# 汪群超 Chun-Chao Wang

Dept. of Statistics, National Taipei University, Taiwan

# Lesson 5: Probability distributions and the Shapes

### Objective:

1. Learn how to draw the graphs of the PDF and CDF for the discrete and continuous distributions you have learned, such as Binomial, Poisson, Normal, T, $\chi^2, \beta$… distributions.
2. Draw the best graph (view) of a distribution.
3. Get acquainted with how the shape of a distribution changes with its parameter(s).

### Prerequisite:

Draw the PDF of a normal distribution $N(\mu, \sigma^2)$.

Note:

1. In this example, the 95% confidence interval is also patched with color.
2. A special and famous plot style called “538” is called for your reference.

# EXTRACTED ENTRIES

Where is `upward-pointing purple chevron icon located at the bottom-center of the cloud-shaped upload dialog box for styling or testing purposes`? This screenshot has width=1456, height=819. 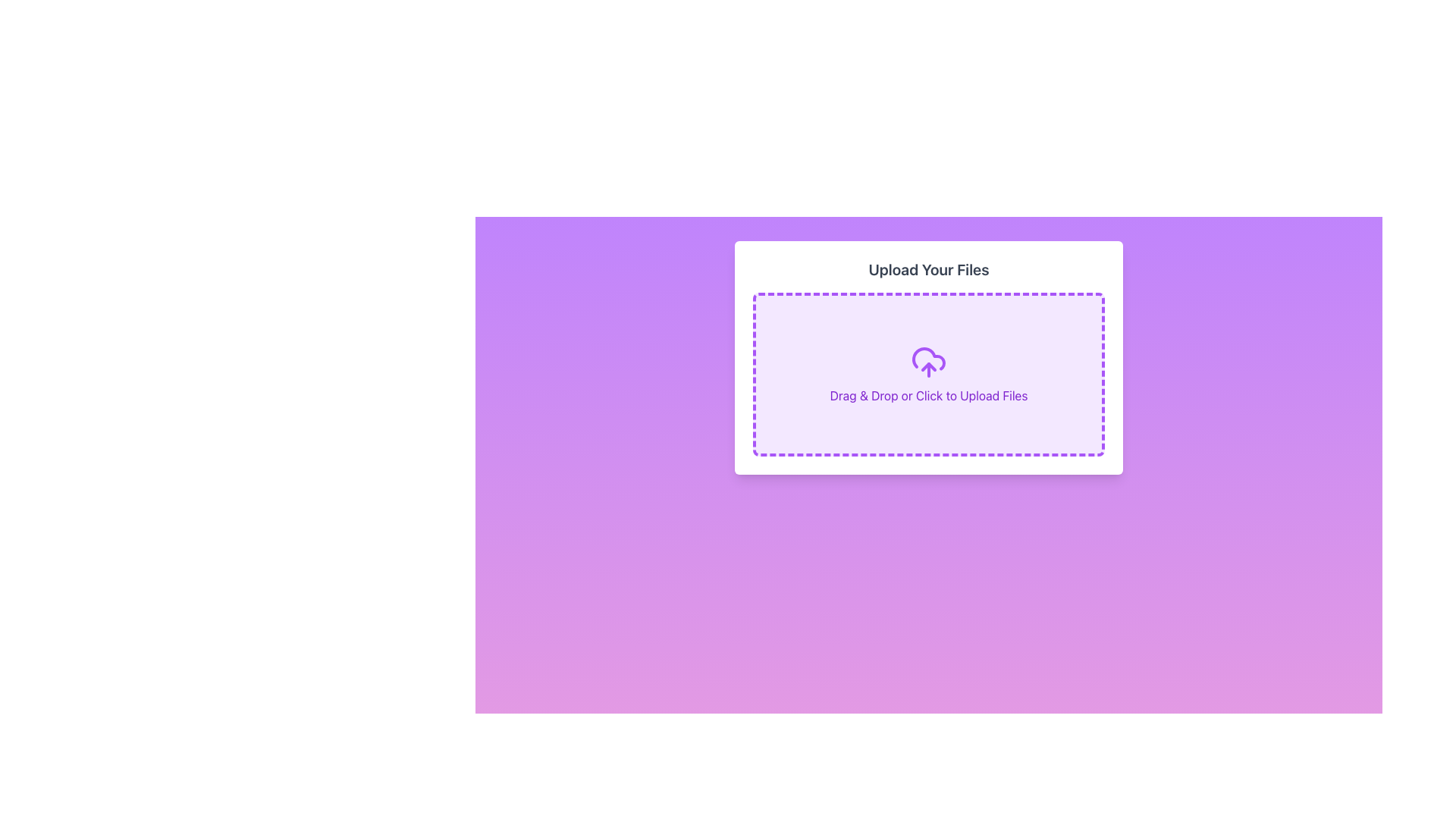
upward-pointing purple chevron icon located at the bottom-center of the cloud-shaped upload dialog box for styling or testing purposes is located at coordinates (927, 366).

--

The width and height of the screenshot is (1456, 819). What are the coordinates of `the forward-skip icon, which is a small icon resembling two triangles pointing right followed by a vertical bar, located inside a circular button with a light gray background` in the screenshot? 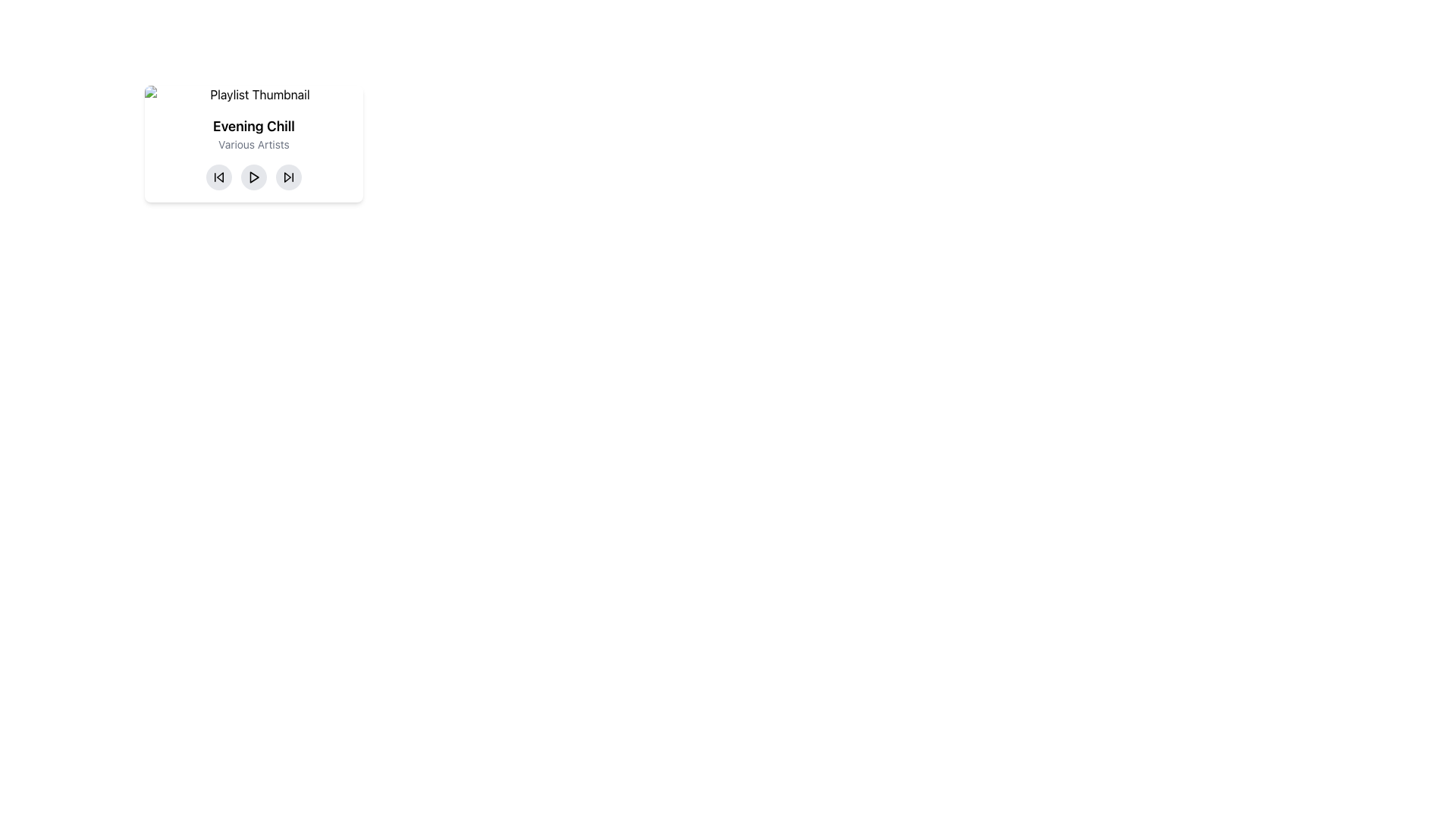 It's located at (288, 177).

# GOALS
a – Summarize the lesson in two sentences.
b – Copy the part of the lesson that begins at the words "3. Get acquainted" and stop after "patched with color.".

# SOLVED TASKS
a – The lesson aims to teach how to draw the PDF and CDF graphs of discrete and continuous distributions such as Binomial, Poisson, Normal, T, χ² and β, how to draw the best view of a distribution, and how a distribution's shape changes with its parameters. Its prerequisite is drawing the PDF of a normal distribution N(μ, σ²), in which the 95% confidence interval is also patched with color and a plot style called "538" is used for reference.

b –
3. Get acquainted with how the shape of a distribution changes with its parameter(s).

### Prerequisite:

Draw the PDF of a normal distribution $N(\mu, \sigma^2)$.

Note:

1. In this example, the 95% confidence interval is also patched with color.